*PASSAGE FOR REVIEW:*
BRUSSELS, Belgium, January 31, 2013 (ENS) – Long-term exposure to fine particles of pollutants in the air can trigger adverse birth outcomes, childhood respiratory diseases and atherosclerosis, the World Health Organization warned today.
The report on particles smaller than 2.5 micrometers, or PM2.5, also suggests a link with neurodevelopment, cognitive function and diabetes, and strengthens the causal link between PM2.5 and cardiovascular and respiratory deaths.
Particulate matter consists of a mixture of solid and liquid particles suspended in the air a mix of sulphates, nitrates, ammonium, and other substances. The main sources of man-made PM include heating in households, industrial activities and road traffic.
More than 80 percent of Europeans are exposed to particulate matter levels above the 2005 WHO Air Quality Guidelines, depriving each person of 8.6 months of life, says the health agency.
The WHO review recommends a revision of the Air Quality Guidelines for particulate matter by 2015, establishing a stricter guideline for nitrogen dioxide (NO2), and the development of a guideline for long-term average ozone concentrations.
The study, “Review of evidence on health aspects of air pollution” was conducted at the request of the European Commission in the framework of the 2013 review of the European Union’s air policy.
EU Commissioner for Environment Janez Potočnik said, “EU air policy must be based on the latest science. That is why I asked the WHO to undertake this research. The links it has found between air pollution and human health reinforce the case for scaling up our policy. It will be a key input to the 2013 air quality policy review.”
Commissioner Potočnik has declared 2013 as the Year of Air for EU policies. The plan is to highlight the importance of clean air for all and to focus on actions to improve air quality across the EU.
“Only a few years ago in the absence of clear evidence, air pollution standards and regulations were not sufficiently targeting human health,” said Zsuzsanna Jakab, WHO Regional Director for Europe. “Years of WHO-coordinated research have provided the first quantitative estimates of the burden of disease from particulate matter and have now established links between air pollutants and health outcomes.”
“We are confident that this new knowledge will ultimately lead to more stringent air pollution control policies to protect the health of European citizens,” she said.
WHO recommended a revision of the Air Quality Guidelines for particulate matter in view of recent studies showing associations between PM2.5 and mortality at levels even below the current guideline, which is fixed at 10 micrograms per cubic meter (µg/m3) annually.

*ENTRIES SUPPLIED:*
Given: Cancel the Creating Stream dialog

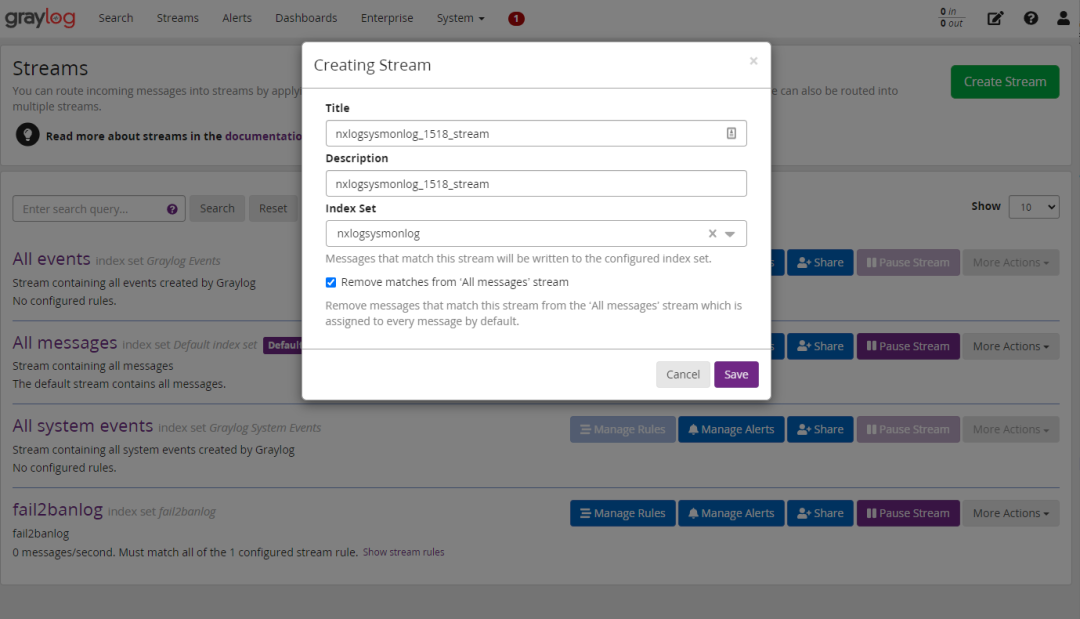Looking at the screenshot, I should 683,374.
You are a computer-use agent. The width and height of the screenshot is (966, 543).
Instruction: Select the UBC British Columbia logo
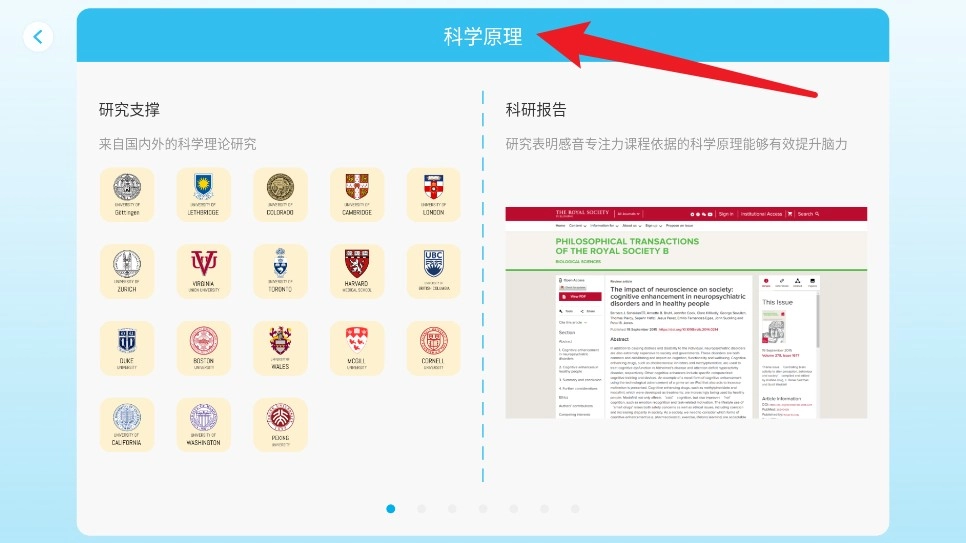click(x=433, y=271)
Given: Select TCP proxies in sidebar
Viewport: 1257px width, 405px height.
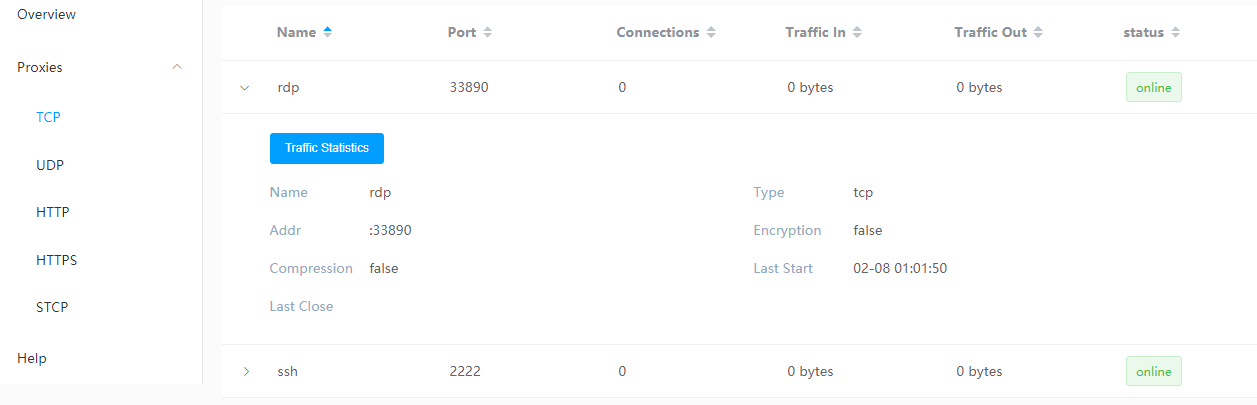Looking at the screenshot, I should pos(48,117).
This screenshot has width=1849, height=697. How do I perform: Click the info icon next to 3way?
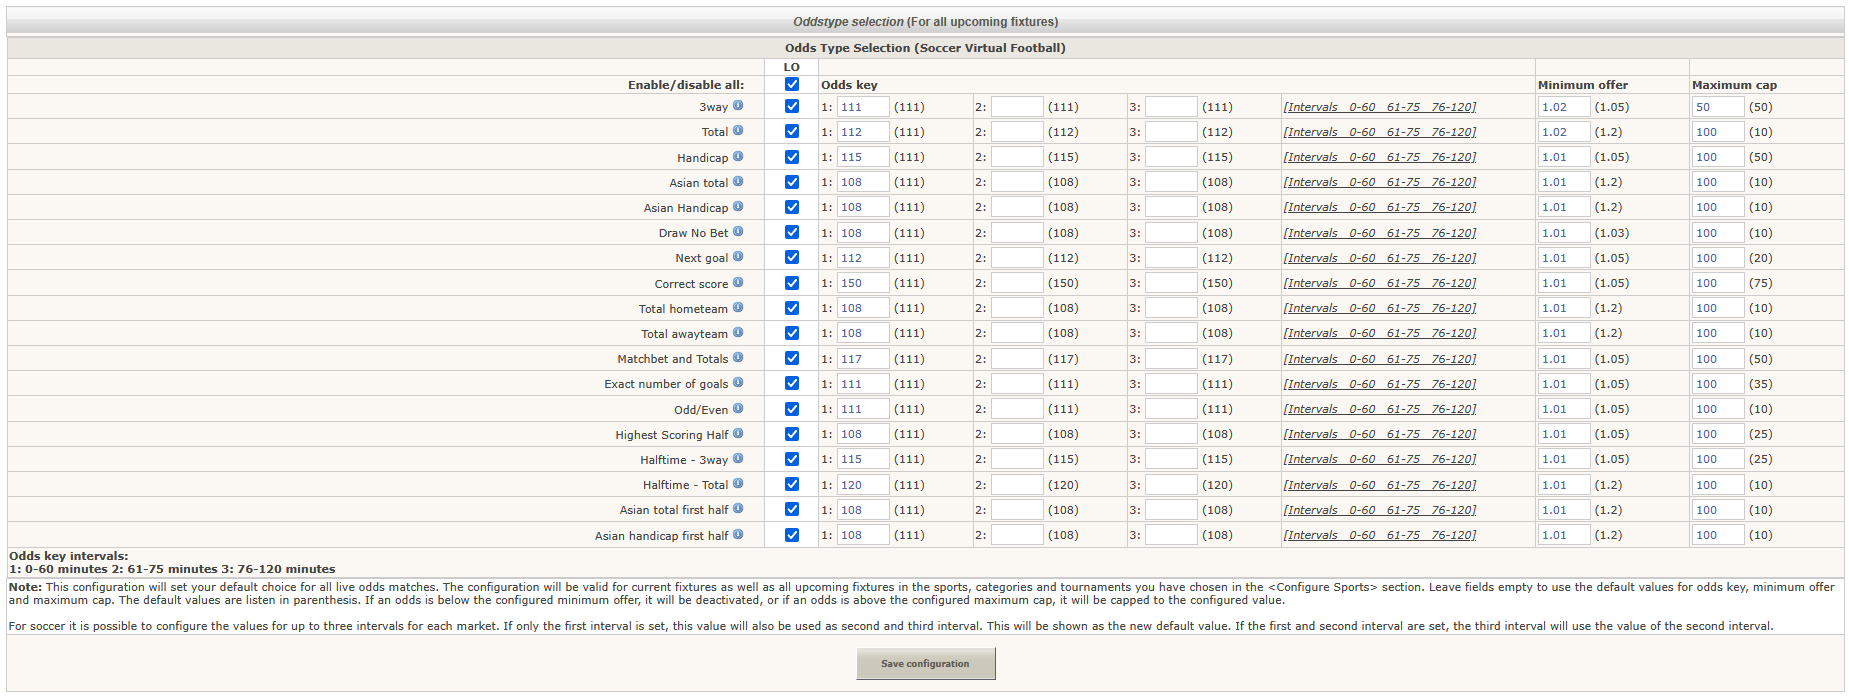738,106
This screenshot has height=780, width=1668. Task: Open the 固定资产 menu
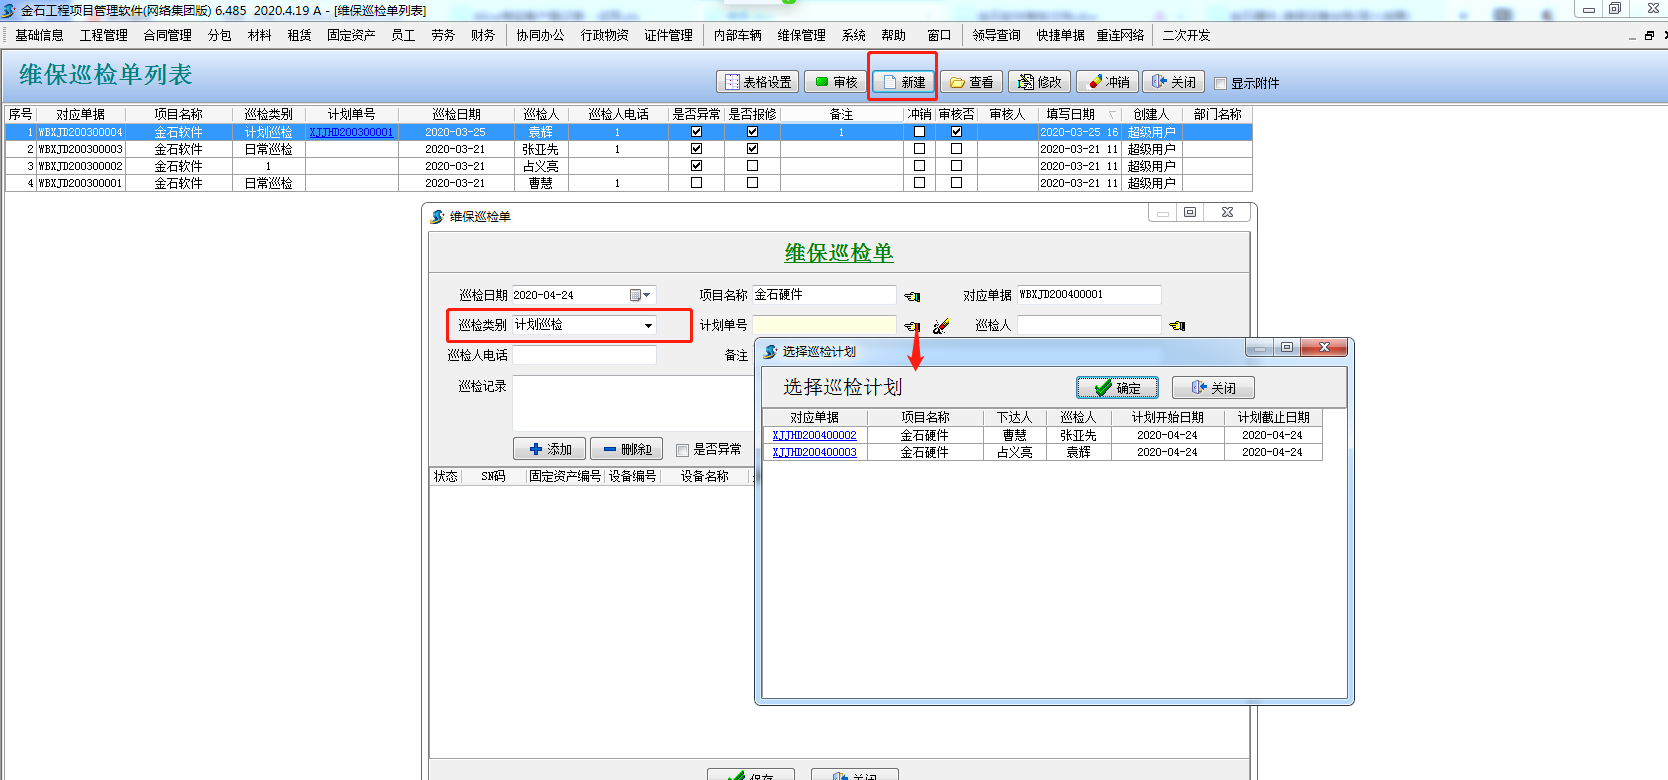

*ASSIGNED TASK:* Please state the current annual WHO guideline level for particulate matter given in the news report on fine particle air pollution. These lines have no connection to the text.

*OUTPUT OF THE TASK:* 10 micrograms per cubic meter (µg/m3) annually.